What are the offences of these boys? Disorder in the streets, loitering at railway stations, playing a game of chance called "pitch and toss," of which I have something to say in another chapter, gambling with a penny pack of cards, playing tip-cat, kicking a football, made of old newspapers maybe, playing cricket, throwing stones, using a catapult, bathing in a canal, and a hundred similar things are all deemed worthy of imprisonment, if committed by the youngsters of the world below the line.
Thousands of lads have had their first experience of prison for trumpery offences that are natural to the boys of the poor. But a first experience of prison is to them a pleasant surprise. They are astonished to find that prison is not "half a bad place." They do not object to going there again, not they! Why? Because the conditions of prison life are better, as they need to be, than the conditions of their own homes. The food is better, the lodging is better, the bed is decidedly better, and as to the work, why, they have none worthy of the name to do. They lose nothing but their liberty, and they can stand that for a week or two, what matters!

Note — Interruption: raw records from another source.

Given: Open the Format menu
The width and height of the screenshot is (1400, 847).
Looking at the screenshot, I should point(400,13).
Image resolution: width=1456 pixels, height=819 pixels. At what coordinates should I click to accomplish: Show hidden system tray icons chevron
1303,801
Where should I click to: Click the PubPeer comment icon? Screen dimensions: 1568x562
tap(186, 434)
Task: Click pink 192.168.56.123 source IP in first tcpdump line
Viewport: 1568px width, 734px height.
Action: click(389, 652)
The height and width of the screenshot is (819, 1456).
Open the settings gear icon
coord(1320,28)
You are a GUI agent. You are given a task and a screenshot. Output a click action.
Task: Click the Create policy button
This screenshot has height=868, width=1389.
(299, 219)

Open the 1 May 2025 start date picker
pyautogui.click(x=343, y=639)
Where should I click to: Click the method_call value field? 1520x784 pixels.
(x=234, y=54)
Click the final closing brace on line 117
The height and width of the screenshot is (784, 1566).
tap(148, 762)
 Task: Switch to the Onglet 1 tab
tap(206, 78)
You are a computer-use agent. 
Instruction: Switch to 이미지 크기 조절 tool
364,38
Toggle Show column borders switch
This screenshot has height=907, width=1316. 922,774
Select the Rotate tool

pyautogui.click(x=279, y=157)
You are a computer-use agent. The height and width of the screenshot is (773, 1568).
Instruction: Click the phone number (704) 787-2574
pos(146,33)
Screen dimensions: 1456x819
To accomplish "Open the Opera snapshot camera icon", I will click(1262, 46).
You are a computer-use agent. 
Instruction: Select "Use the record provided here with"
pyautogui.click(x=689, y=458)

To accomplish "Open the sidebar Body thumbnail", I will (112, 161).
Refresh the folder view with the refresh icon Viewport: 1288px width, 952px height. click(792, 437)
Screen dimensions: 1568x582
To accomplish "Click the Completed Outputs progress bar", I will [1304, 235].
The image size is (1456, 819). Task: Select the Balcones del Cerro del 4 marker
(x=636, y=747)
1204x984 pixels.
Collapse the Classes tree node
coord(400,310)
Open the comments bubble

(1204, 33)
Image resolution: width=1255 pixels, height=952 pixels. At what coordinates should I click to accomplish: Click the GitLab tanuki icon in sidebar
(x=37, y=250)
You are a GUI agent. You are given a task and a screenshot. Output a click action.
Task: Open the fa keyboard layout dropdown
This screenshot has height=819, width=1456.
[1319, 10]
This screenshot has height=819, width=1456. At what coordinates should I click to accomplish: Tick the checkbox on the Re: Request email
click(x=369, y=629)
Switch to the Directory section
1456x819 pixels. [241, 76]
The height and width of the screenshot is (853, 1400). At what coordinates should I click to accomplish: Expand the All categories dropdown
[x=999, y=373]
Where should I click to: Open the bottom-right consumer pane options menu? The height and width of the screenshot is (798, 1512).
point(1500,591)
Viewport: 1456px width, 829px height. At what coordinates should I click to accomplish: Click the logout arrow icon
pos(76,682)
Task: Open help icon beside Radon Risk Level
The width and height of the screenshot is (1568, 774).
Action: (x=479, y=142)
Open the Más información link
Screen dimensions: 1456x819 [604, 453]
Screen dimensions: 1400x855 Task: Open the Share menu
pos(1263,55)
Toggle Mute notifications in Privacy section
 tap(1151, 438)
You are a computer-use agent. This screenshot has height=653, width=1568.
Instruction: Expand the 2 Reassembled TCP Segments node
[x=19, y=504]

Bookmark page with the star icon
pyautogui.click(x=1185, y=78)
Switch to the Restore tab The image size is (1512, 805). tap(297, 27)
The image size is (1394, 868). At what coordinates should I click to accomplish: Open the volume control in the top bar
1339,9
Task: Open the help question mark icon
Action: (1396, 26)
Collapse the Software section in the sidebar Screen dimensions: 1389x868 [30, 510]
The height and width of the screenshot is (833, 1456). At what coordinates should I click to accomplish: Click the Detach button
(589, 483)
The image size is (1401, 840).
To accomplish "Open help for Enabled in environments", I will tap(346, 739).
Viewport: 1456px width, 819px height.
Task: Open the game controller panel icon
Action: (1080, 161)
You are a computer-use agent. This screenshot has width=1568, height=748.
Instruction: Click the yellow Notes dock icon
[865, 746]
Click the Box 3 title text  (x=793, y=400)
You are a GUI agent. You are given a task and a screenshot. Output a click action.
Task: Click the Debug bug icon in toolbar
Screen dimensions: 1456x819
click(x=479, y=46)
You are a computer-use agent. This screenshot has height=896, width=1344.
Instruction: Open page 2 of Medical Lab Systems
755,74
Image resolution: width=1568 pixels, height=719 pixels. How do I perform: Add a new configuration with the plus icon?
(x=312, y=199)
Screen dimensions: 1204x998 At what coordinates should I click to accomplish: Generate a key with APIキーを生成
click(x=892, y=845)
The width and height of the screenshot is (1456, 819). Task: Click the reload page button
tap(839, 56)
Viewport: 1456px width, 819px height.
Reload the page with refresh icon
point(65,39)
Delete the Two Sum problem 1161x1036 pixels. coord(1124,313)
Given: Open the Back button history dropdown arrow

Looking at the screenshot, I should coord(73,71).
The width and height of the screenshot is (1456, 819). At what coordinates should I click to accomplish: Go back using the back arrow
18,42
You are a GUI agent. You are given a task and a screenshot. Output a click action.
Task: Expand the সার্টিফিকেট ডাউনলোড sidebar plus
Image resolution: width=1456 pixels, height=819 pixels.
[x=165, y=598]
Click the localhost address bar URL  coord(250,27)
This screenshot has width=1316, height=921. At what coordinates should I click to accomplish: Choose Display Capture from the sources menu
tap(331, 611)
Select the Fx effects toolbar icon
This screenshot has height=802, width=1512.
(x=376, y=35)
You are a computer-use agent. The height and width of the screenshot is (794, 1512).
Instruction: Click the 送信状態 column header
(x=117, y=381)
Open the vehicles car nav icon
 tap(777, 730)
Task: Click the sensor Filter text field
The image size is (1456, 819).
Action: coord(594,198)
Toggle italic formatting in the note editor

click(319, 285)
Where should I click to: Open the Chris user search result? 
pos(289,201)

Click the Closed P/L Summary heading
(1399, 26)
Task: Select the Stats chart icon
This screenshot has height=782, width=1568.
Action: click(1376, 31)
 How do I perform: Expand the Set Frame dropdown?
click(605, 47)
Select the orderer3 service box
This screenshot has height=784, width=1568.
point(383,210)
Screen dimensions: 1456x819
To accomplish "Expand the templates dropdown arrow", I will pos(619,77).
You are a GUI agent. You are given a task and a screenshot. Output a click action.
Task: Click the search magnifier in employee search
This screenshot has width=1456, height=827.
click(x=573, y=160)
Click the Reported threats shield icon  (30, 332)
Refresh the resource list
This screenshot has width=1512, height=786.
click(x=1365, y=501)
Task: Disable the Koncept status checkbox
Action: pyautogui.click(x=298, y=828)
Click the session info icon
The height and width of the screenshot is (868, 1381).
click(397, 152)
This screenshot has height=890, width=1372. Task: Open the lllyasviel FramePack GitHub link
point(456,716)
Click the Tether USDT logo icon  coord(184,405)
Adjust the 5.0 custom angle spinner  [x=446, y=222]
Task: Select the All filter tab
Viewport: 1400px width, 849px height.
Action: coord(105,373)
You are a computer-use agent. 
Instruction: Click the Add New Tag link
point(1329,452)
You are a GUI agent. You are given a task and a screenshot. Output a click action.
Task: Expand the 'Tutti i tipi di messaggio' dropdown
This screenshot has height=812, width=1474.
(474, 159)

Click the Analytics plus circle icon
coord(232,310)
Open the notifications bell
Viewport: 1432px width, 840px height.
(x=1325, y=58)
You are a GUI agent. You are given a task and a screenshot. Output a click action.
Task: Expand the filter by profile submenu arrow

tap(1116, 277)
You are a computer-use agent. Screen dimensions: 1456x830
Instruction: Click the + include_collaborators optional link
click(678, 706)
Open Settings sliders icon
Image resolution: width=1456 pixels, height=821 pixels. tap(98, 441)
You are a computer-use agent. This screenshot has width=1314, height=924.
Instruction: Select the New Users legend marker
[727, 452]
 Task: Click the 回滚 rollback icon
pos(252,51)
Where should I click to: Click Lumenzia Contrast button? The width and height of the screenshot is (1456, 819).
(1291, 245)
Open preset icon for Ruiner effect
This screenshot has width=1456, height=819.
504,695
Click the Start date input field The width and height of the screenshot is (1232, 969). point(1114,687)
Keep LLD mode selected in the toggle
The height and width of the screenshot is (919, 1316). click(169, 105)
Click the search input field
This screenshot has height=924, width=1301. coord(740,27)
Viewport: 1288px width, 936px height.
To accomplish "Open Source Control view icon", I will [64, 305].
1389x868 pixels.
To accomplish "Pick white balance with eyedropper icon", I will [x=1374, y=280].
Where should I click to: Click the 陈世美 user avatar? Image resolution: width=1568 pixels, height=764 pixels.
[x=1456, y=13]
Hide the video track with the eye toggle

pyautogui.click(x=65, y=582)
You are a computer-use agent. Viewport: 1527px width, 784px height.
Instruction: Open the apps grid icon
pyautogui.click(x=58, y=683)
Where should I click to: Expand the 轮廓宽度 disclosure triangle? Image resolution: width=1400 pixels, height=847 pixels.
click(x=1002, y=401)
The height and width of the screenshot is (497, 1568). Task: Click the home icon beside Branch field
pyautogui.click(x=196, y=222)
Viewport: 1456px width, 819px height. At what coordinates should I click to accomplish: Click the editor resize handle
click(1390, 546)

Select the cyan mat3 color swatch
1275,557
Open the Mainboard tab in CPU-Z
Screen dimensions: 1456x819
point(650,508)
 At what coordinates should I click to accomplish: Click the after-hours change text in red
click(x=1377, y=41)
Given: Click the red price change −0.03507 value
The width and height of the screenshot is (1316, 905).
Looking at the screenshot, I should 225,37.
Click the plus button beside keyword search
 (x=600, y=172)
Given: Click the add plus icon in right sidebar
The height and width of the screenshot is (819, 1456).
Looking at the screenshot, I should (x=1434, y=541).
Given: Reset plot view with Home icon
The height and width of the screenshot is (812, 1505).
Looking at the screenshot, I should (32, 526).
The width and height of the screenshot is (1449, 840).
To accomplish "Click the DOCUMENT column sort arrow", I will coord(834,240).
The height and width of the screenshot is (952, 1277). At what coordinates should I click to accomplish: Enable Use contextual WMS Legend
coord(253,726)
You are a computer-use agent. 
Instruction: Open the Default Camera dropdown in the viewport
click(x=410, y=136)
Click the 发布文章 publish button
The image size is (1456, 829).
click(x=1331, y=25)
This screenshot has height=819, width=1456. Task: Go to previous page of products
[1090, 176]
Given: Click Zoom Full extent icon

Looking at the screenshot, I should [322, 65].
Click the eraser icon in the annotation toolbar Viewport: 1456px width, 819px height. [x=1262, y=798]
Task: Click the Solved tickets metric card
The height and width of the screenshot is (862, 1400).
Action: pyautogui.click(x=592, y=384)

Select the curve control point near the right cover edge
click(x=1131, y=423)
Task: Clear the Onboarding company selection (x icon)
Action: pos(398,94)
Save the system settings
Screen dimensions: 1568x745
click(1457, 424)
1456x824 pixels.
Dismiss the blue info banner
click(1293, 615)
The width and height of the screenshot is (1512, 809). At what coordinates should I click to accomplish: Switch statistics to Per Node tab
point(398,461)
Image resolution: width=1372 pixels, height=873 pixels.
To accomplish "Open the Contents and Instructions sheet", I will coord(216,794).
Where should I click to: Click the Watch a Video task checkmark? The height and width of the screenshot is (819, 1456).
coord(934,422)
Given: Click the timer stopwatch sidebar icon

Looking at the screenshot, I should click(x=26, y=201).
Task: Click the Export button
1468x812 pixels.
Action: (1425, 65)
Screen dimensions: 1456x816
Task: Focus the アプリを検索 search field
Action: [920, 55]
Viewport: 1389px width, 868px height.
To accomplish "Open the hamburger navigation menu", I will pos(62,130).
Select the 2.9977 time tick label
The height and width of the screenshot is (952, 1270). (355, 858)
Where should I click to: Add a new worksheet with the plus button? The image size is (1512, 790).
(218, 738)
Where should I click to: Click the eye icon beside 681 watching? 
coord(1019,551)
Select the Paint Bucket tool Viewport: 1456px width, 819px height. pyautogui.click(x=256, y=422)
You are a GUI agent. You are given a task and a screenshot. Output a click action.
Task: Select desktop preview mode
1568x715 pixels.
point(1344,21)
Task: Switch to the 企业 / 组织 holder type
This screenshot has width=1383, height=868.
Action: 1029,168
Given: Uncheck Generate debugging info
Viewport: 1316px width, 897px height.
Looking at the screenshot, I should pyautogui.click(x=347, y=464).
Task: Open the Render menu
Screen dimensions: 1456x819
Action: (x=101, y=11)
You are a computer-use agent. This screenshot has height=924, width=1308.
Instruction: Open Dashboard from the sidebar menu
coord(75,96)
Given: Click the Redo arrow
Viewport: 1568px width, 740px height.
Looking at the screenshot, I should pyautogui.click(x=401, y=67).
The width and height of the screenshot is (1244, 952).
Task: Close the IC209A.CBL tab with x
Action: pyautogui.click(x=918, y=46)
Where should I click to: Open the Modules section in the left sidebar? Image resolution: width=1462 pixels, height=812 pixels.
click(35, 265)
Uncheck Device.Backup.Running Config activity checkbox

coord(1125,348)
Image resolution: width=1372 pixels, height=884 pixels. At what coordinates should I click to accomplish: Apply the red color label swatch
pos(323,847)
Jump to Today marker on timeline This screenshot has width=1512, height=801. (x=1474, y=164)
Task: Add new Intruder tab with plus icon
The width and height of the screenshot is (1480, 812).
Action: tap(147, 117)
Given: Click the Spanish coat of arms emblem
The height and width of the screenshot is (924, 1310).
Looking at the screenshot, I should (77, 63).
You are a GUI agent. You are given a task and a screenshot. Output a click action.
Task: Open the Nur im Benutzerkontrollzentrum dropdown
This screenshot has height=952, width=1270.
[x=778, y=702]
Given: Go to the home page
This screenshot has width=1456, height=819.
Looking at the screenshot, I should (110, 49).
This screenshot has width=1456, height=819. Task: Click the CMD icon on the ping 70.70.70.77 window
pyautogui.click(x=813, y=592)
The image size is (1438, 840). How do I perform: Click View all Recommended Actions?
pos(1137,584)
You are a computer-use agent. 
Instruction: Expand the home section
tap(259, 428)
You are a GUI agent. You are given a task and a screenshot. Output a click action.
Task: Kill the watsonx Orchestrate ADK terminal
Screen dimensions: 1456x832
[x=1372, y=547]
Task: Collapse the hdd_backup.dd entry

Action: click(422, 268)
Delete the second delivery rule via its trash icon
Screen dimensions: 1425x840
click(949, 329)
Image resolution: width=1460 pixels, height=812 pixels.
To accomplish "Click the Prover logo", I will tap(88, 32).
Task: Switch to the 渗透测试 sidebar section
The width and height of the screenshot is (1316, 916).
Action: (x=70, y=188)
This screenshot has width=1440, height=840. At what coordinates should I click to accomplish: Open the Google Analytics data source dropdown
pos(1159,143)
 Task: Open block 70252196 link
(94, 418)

Well, something does matter, for they lose three other things of great moment to them if they only knew; but they don't know, and our authorities evidently consider these three things of no moment. What do they lose? First, their fear of prison; secondly, their little bit of character; thirdly, their work, if they have any. What eventuates? Idleness, hooliganism and repeated imprisonments for petty crime, until something more serious happens, and then longer sentences. Such is the progress of hundreds whom statisticians love to call "recidivists."
Am I wrong when I say that the State has been too ready, too prompt in sending the youths of the ignorant poor to prison? Am I wrong in saying that the State has been playing its "trump ace" too soon, and that it ought to have kept imprisonment up its sleeve a little longer? These lads, having been in prison, know, and their companions know, too, the worst that can happen to them when they commit real crime. Prison has done its worst, and it cannot hurt them.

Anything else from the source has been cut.